SOMA Review
Price: £22.99
Developer: Frictional Games
Publisher: Frictional Games
Platforms: PC, PS4
Version Reviewed: PC
It has been five years since Amnesia: The Dark Descent crept down our collective spines like a parade of spiders. In that time Frictional's terrifying magnum-opus proved remarkably influential, inspiring brilliant games like Outlast and Gone Home, and less brilliant ones like Kholat and the various Slenderman spinoffs. In fact, first-person horror has been so well catered for since Amnesia's debut that its own sequel A Machine For Pigs (developed by TheChineseRoom) fell into the middle of a packed crowd.
SOMA is a clear attempt to move beyond the conventions of the genre that Frictional inadvertently established - a game where being chased down the hallway by a monster comes second to something deeper, more philosophical, and ultimately far more tragic. It's a horror game that wants to do more than merely frighten you, and more often than not it succeeds.

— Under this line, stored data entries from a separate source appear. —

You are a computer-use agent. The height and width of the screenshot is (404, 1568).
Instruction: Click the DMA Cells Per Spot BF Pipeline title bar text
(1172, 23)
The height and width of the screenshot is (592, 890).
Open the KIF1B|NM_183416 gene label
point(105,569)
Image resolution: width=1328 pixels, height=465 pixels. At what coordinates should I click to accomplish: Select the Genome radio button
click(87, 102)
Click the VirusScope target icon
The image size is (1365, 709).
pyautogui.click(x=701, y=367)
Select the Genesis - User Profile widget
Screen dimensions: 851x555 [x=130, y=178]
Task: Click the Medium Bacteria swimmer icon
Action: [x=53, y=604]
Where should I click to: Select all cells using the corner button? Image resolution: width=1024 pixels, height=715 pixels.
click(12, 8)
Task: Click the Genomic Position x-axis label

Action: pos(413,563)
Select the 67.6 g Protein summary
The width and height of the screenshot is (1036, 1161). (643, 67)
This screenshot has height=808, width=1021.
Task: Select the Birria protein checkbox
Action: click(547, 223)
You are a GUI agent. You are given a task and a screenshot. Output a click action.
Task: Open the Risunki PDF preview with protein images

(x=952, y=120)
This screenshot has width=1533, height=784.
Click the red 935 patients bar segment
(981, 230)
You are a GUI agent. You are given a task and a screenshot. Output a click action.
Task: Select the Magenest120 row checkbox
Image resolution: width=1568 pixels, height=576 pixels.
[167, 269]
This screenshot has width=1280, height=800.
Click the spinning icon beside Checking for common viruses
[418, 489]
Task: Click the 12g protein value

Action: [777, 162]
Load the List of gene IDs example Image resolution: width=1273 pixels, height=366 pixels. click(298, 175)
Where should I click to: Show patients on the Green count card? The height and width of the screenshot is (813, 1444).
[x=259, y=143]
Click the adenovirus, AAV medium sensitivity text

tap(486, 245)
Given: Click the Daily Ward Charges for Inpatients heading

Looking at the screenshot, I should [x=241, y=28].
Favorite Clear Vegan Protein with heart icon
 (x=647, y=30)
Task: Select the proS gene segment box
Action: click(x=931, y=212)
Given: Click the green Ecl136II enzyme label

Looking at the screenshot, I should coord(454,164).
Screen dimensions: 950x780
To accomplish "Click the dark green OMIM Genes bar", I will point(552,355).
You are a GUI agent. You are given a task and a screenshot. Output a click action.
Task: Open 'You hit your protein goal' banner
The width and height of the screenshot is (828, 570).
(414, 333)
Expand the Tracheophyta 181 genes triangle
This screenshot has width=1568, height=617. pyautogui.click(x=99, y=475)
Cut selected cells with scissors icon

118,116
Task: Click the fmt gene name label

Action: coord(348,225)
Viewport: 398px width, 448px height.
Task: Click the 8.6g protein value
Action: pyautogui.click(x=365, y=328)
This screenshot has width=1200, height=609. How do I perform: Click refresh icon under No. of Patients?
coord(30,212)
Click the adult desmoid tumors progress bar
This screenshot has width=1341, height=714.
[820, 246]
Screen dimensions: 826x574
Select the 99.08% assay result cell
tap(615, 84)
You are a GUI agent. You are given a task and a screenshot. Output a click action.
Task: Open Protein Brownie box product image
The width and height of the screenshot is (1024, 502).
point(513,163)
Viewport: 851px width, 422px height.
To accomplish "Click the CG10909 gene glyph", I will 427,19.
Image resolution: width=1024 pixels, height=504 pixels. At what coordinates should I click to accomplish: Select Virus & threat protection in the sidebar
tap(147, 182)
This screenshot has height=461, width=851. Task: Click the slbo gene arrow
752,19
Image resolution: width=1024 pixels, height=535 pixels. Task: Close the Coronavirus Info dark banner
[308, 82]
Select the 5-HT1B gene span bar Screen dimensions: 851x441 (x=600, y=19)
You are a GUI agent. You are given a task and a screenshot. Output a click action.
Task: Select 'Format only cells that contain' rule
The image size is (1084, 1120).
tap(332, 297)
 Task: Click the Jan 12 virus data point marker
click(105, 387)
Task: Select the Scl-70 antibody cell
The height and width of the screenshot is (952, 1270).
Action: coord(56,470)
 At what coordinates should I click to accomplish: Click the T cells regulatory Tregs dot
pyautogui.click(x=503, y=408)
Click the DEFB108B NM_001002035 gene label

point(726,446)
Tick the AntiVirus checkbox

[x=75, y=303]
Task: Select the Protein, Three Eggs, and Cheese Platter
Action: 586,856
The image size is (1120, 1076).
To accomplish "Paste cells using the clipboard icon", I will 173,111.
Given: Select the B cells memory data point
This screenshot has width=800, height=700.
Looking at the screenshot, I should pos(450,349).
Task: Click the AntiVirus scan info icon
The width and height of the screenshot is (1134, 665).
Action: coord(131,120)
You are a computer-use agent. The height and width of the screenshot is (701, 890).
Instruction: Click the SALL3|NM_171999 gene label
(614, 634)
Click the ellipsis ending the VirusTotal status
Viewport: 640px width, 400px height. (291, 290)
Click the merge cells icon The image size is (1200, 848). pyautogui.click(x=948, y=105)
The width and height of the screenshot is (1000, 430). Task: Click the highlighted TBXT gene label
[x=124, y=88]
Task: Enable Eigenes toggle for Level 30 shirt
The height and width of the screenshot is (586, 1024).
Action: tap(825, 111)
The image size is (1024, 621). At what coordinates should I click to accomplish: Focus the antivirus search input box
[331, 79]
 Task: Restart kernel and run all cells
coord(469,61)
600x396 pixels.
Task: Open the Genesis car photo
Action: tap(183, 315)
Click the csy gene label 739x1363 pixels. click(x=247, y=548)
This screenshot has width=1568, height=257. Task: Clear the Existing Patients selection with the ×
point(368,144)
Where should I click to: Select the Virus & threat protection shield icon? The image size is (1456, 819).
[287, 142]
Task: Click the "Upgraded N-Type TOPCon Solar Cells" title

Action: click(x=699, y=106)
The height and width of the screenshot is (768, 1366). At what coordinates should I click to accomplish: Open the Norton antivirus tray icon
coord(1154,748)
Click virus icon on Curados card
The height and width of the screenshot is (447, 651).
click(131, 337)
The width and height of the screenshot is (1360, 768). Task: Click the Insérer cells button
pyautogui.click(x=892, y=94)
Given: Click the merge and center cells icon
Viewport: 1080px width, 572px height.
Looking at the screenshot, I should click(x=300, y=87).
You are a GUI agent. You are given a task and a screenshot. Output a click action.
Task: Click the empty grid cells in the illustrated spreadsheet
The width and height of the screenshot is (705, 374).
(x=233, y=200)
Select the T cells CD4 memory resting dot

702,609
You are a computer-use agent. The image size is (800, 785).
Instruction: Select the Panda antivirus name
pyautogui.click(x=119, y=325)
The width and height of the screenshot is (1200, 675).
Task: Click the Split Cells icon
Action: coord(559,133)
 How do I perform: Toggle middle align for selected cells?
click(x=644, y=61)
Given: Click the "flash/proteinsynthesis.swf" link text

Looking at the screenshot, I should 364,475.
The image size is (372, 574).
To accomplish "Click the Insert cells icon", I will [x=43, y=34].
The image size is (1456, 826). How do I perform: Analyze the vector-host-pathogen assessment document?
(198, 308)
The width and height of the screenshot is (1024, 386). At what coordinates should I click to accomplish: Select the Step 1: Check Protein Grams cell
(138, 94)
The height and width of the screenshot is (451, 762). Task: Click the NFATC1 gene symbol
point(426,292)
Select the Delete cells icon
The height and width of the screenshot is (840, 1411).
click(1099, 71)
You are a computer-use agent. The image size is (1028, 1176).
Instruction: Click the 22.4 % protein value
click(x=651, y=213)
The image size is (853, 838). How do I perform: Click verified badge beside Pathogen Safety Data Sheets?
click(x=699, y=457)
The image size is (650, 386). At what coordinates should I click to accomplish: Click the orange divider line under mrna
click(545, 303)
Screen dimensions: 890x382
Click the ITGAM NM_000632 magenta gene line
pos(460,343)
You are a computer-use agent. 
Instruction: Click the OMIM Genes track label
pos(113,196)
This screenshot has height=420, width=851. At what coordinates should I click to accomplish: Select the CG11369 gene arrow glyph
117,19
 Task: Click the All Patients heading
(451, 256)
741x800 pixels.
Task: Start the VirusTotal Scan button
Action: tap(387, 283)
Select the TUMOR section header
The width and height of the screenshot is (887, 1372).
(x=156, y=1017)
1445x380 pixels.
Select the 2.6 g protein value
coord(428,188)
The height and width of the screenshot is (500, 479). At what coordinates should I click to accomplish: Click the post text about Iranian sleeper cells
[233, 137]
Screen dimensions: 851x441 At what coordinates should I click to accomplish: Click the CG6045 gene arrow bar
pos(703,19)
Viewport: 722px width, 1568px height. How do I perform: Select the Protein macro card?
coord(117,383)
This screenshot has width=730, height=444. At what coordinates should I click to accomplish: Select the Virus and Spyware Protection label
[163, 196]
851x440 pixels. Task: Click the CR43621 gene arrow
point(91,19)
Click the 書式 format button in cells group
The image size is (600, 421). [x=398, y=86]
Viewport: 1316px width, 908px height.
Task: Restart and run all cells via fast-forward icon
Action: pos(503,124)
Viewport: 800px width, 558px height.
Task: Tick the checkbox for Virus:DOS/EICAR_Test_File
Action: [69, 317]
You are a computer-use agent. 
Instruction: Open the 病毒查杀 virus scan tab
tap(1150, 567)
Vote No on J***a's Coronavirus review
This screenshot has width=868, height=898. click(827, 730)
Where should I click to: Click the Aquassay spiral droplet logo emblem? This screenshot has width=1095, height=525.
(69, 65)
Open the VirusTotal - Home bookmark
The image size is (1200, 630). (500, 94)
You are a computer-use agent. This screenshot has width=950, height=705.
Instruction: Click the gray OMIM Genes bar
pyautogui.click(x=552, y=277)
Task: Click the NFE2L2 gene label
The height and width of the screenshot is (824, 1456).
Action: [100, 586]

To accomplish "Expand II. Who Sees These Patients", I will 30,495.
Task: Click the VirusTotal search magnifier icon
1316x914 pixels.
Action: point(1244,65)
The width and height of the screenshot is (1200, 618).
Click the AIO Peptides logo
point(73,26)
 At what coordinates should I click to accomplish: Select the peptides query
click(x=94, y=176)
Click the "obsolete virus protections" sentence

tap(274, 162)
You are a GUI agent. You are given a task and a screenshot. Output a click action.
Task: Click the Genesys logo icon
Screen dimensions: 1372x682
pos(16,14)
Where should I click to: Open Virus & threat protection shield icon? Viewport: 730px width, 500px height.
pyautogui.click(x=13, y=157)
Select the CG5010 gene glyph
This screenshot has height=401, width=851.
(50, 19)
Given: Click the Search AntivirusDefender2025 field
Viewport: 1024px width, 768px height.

Describing how exactly SOMA works without spoiling it is a little like sneaking past one of the shuddering monstrosities in the game's many cramped corridors, so we shall proceed with considerable caution. The action takes place in and around the deep-water research outpost of Pathos II, a scattered network of scientific facilities that creak and whine like robot dogs beneath thousands of tons of water pressure. Its crew travel between these hulking metal structures via a metro line cut into the seabed, and freight is transported by underwater Zeppelins. It's a little like Bioshock's Rapture, only there's far more chrome, far less art-deco, and an even greater sense of wrongness pervading the place.
Frictional have always excelled at creating convincing environments. But even by their standards Pathos II is a significant step forward. It's a far more complex setting. While each station shares similar aesthetics, they're unique in terms of layout and function. Gunmetal corridors connect clinical scientific laboratories with cluttered and oily robotics workshops and sparsely furnished living quarters minimal in their home comforts. It's a place that clearly prioritises function above all else, and only the most dedicated minds would be capable of thriving there.
These stations are separated by large expanses of ocean floor, which you must traverse on a fairly frequent basis. Navigating the gloomy, plankton filled water through decaying shipwrecks and verdant coral reefs offers a slight change of tone to the more tension-filled indoor sections, letting you gawp at the ocean's luminescent jellyfish and glimpse the silhouettes of far larger creatures swimming in the distance. The developers clearly enjoy transitioning the player between these two environments, as the game sports some wonderful airlocks.
While SOMA offers more moments of serenity than is usual in one of Frictional's games, don't expect any Disney mermaids or singing crabs. Something Very Bad And Scary has happened at Pathos II, a cluster of Bad and Scary things, in fact. Your goal is to figure out precisely what by exploring the environments and carefully peeling back the layers of the story like a rotting onion.
The tale SOMA tells is easily the game's biggest triumph. Not simply through its layered twists and turns, but its entire attitude toward storytelling. To begin with, the writing and acting are absolutely superb, and its cast of characters far more nuanced and interesting than the slightly pantomime cast of Amnesia.